I’ll leave you with this quote by my favorite writer, Philip K. Dick:

I’ll echo much of the sentiments put out here. I write for a gaming company and if I were to get paid for what I did, it would support my hobby basically. However in this industry pay checks are not very forthcoming, most of the authors I know are about a year or so behind.

It’s not a big deal to me beause I don’t write that much (about 10,000 words a month) and don’t really want to be a full-time writer. I make much more as a chemist than do my full-time writer friends. Even the novelists I know often have to work on technical writing or odds and ends to make ends meet. One friend is writing brochures for Nintendo games based solely on the title of the game.
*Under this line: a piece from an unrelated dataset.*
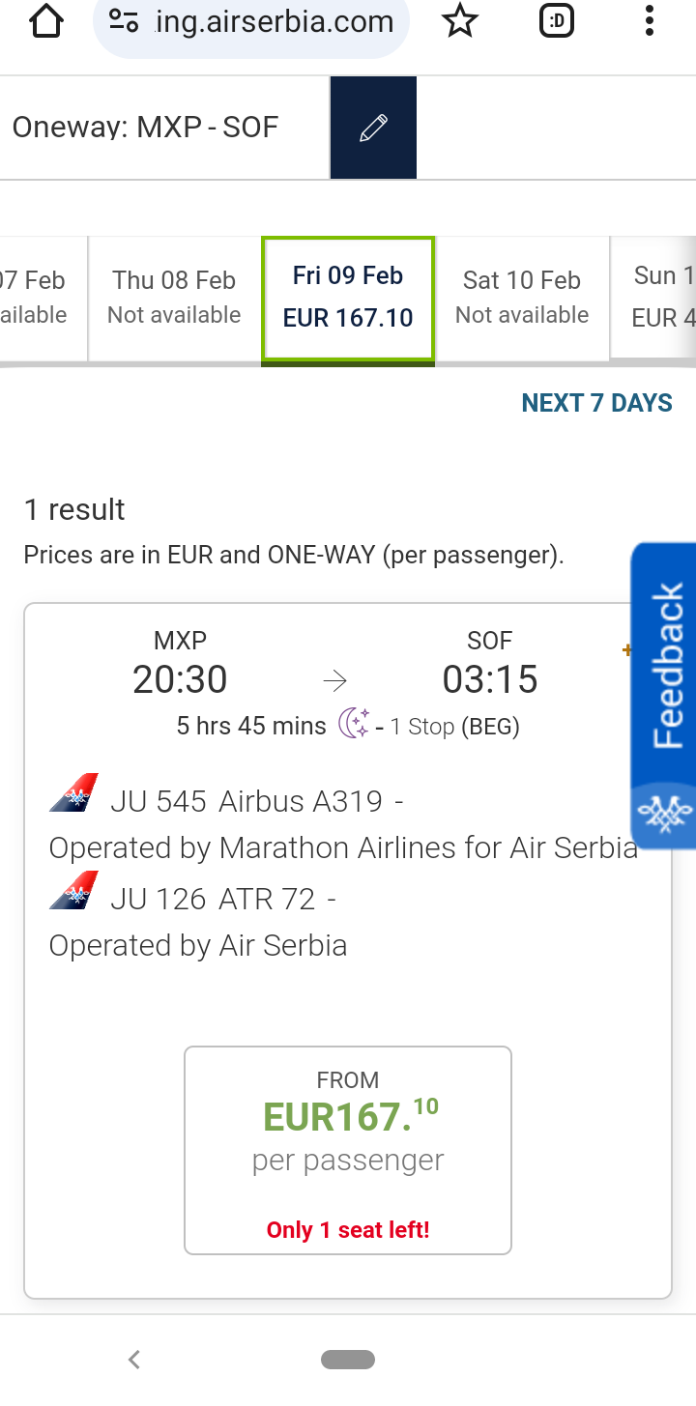Select the Sat 10 Feb date tab
The image size is (696, 1406).
[x=522, y=297]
I used to write email newsletters for a major retailer. The good part was getting lots of free product and writing about something I was already interested in.

The bad part was cranking it out by the reamful on a weekly basis. There’s not a lot of art in that, pounding it out 8 hours a day, 5 days a week, 50 weeks a year, but deadlines is deadlines.
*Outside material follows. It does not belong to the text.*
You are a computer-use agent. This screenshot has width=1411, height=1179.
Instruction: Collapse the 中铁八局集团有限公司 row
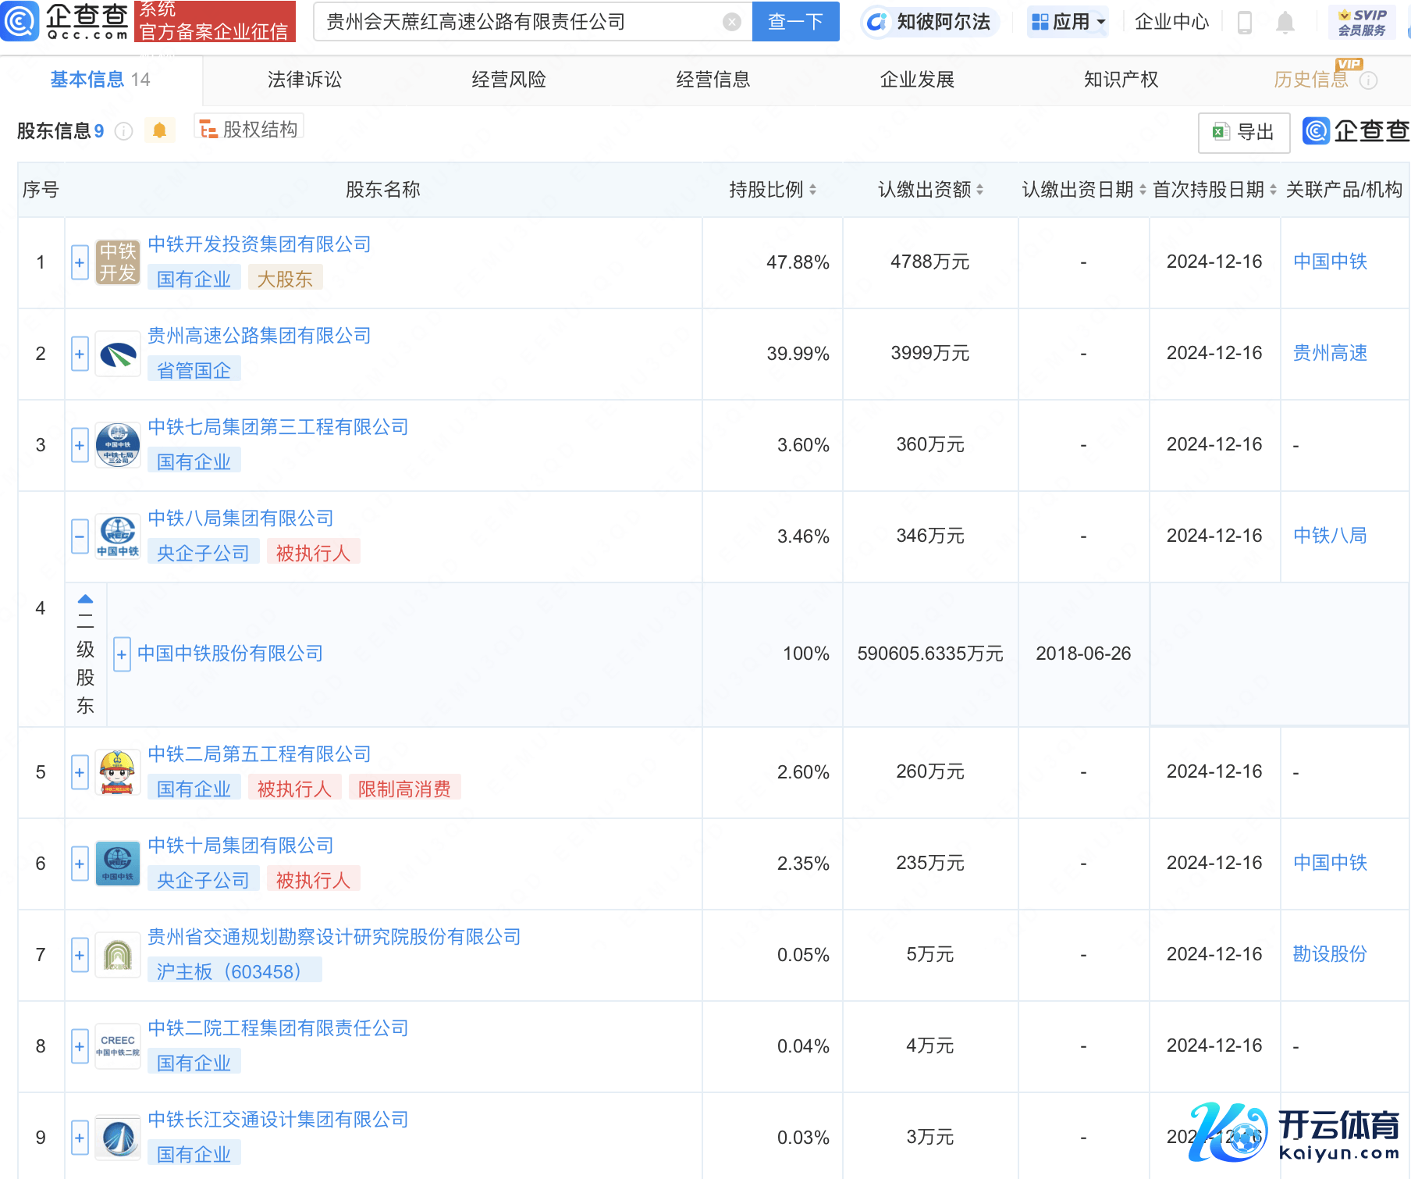(80, 536)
I wrote myself into tendinitis in both arms (simultaneously), burned myself out, and finally quit. Since my tendinitis becomes chronic at the drop of a hat (and is aggravated by typing) going back to that lifestyle isn’t really an option.

Every now and then I would write a 25 word blurb I could be really proud of though. And there was the time I wrote 800 words about a book that not only had I never seen, but the author hadn’t even submitted it to the publisher yet! Creative writing at its finest. Ah, yes.

One of my favorite SF authors, Ted Chiang, is a technical writer by day and only writes one story a year. Of course, that story usually ends up nominated for (and often wins) the year’s major SF awards. So that’s one way to go about things.

Aw, what the heck. Since we’re reveling in the glory of being published writers, here’s an interview I did with him back in the day. It’s actually kind of relevant:
http://www.bordersstores.com/features/feature.jsp?file=chiang

One of the old pulp SF writers (I forget who, of course) mentioned that being a being a professional fiction writer was harder than being a bricklayer–he’d been both, so he knew from personal experience.

It’s good and stuff. Know adjectives.

Listen to the song Paperback Writer by the Beatles.

Thanks for the replies (well, most of them…“listen to the song Paperback Writer”???). I noticed several of you do tech writing as the day job to support your real job (you know, until you hit the Big Time and Simon and Schulster come and dump a dumptruck of money at your front door), which makes me curious about that vocation. Being an engineer (with minors in physics and math) I think I could have the technical knowledge of it down, and am wondering what else to consider. (I have to get out of this corporate coronary bypass farm before I end up like the other styrofoam-eating zombies around there.)

So, to that end, I started a [thread=314528]thread[/thread] on the topic. Feel free to contribute if you have the time and interest to “help out a fellow American down on his luck.”[sup]*[/sup] :smiley:

Stranger

  • That’s just a film reference. Dopers of all nationalities–even those from countries that don’t use vowels–are welcome to participate.